**EXCERPTED RECORDS:**
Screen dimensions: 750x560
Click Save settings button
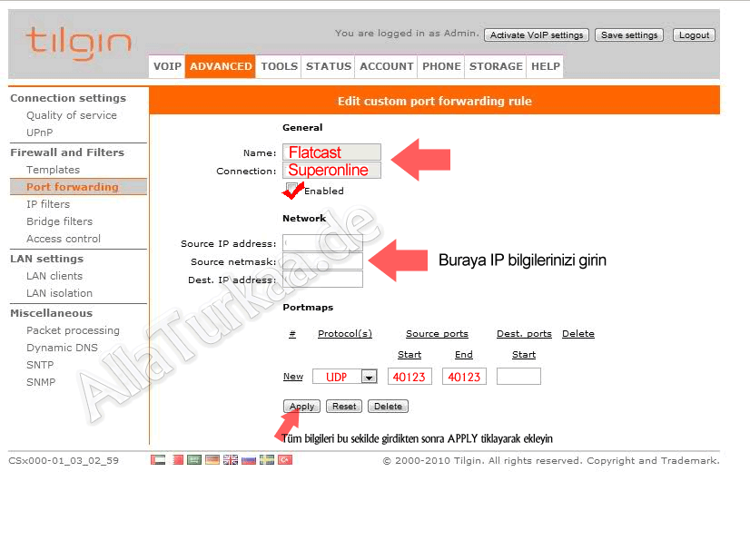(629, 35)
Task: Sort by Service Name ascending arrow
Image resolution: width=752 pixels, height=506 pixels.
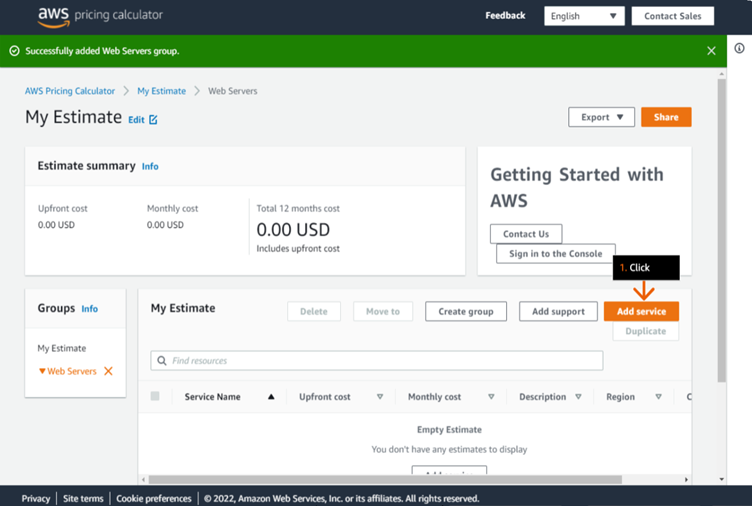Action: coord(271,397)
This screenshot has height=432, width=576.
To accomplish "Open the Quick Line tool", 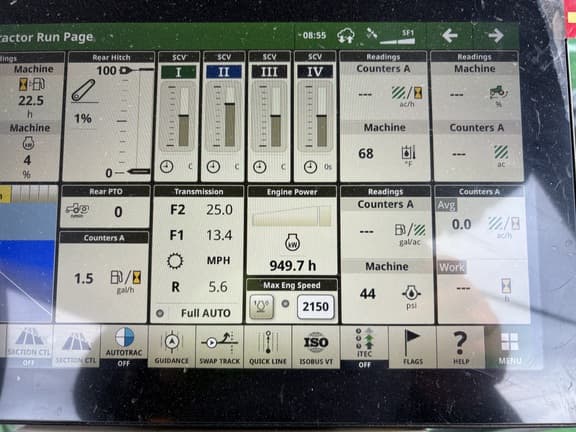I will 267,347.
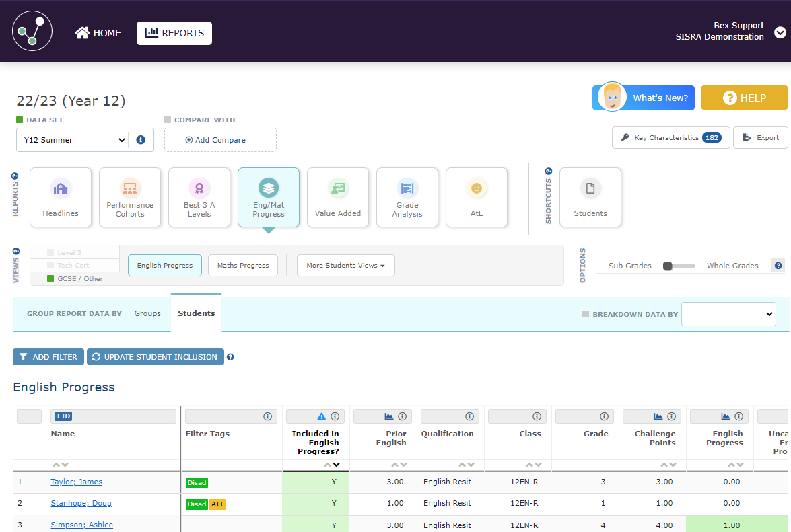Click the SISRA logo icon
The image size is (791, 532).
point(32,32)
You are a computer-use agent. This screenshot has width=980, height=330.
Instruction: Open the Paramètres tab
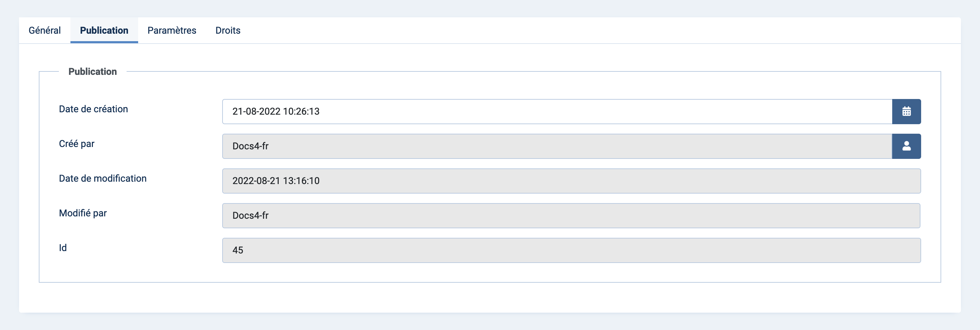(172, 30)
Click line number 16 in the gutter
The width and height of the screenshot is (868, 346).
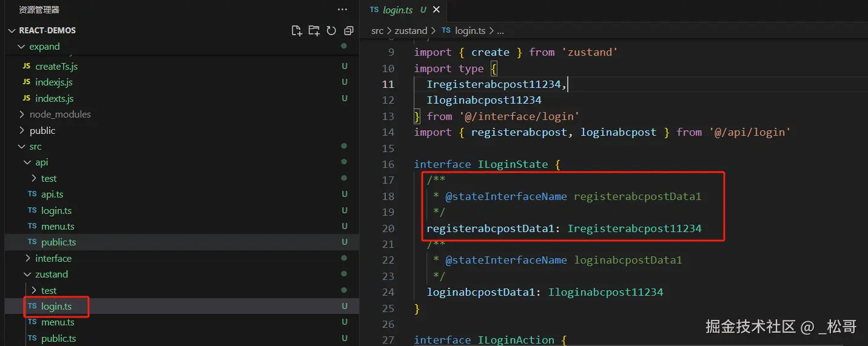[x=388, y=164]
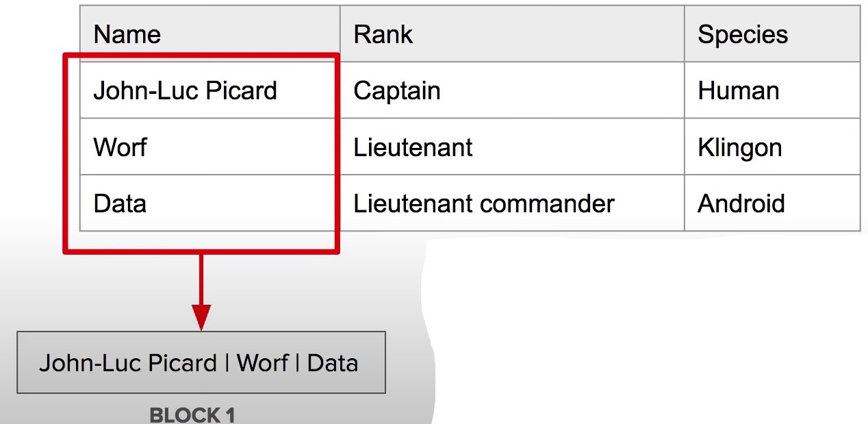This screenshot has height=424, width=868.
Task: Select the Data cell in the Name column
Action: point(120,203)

--

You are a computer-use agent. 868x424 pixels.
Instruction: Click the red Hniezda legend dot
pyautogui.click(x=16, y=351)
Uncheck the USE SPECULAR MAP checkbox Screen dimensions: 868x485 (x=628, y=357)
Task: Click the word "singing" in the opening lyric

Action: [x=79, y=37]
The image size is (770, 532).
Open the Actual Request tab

---

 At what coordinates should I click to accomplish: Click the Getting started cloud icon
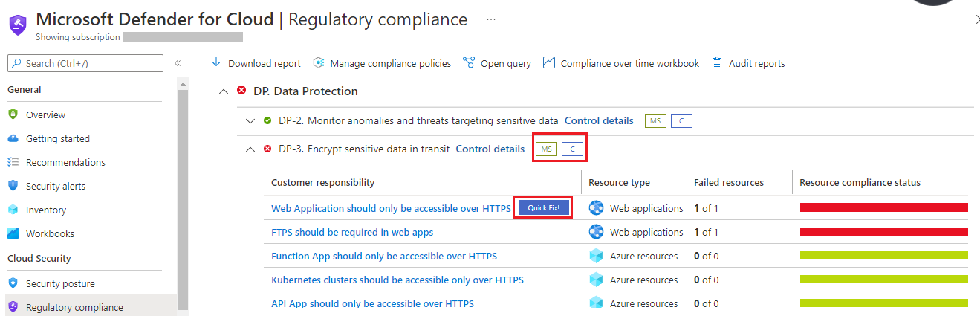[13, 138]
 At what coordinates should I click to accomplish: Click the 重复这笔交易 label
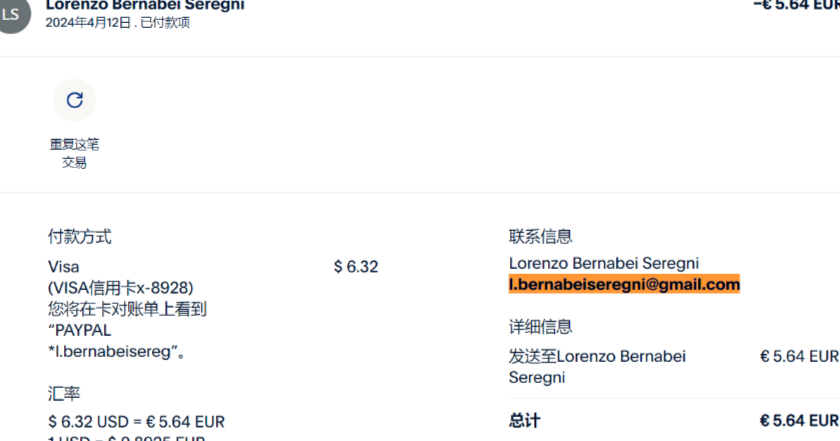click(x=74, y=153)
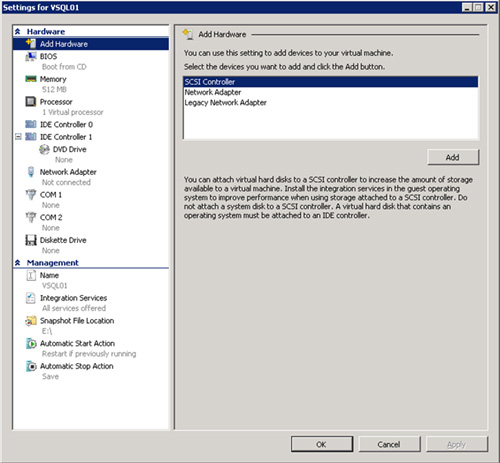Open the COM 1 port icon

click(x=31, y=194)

**EXERCISE DESCRIPTION:** Could you report all lines of the listing that hold "agent"?

**SOLVED PROBLEM:**
You are a computer-use agent. This screenshot has width=980, height=330.
You are a computer-use agent. 868x424 pixels.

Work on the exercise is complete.